▶ _The task_
Your answer must be the exact lines from the one with "Instruction: Click the ライセンスに戻る link" to the end of the data, both included, with no pictures.
Start of Task material
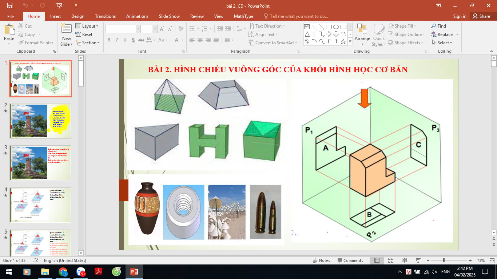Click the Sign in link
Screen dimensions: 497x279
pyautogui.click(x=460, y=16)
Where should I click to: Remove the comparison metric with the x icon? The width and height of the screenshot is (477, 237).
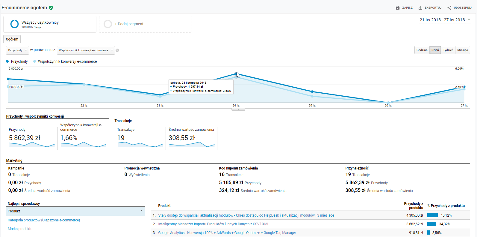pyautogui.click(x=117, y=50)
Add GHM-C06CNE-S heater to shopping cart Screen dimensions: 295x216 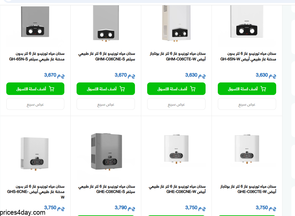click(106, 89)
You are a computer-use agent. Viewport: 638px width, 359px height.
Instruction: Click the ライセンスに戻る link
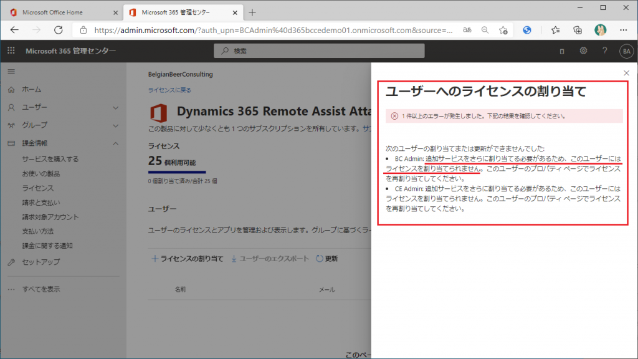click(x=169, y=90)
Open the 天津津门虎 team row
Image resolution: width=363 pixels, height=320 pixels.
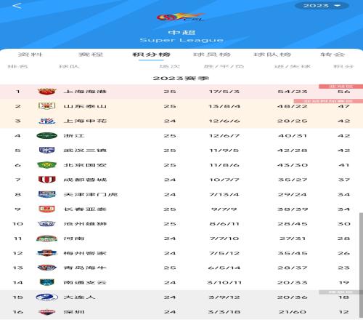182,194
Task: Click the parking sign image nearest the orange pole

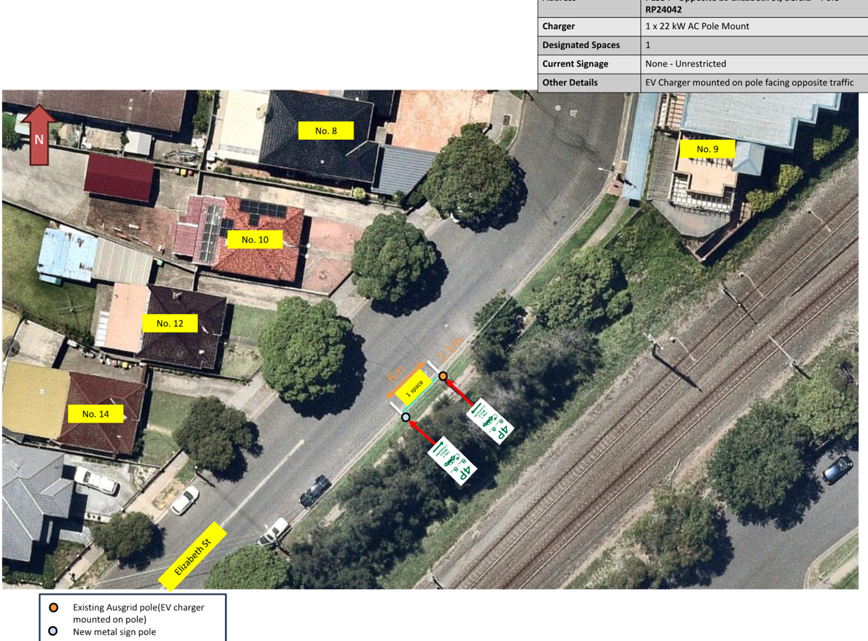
End of Task material
▶ _Result for this task_
Instruction: Click the ライセンスに戻る link
click(x=169, y=90)
Open the 天津津门虎 team row
Image resolution: width=363 pixels, height=320 pixels.
182,194
Task: Click the parking sign image nearest the orange pole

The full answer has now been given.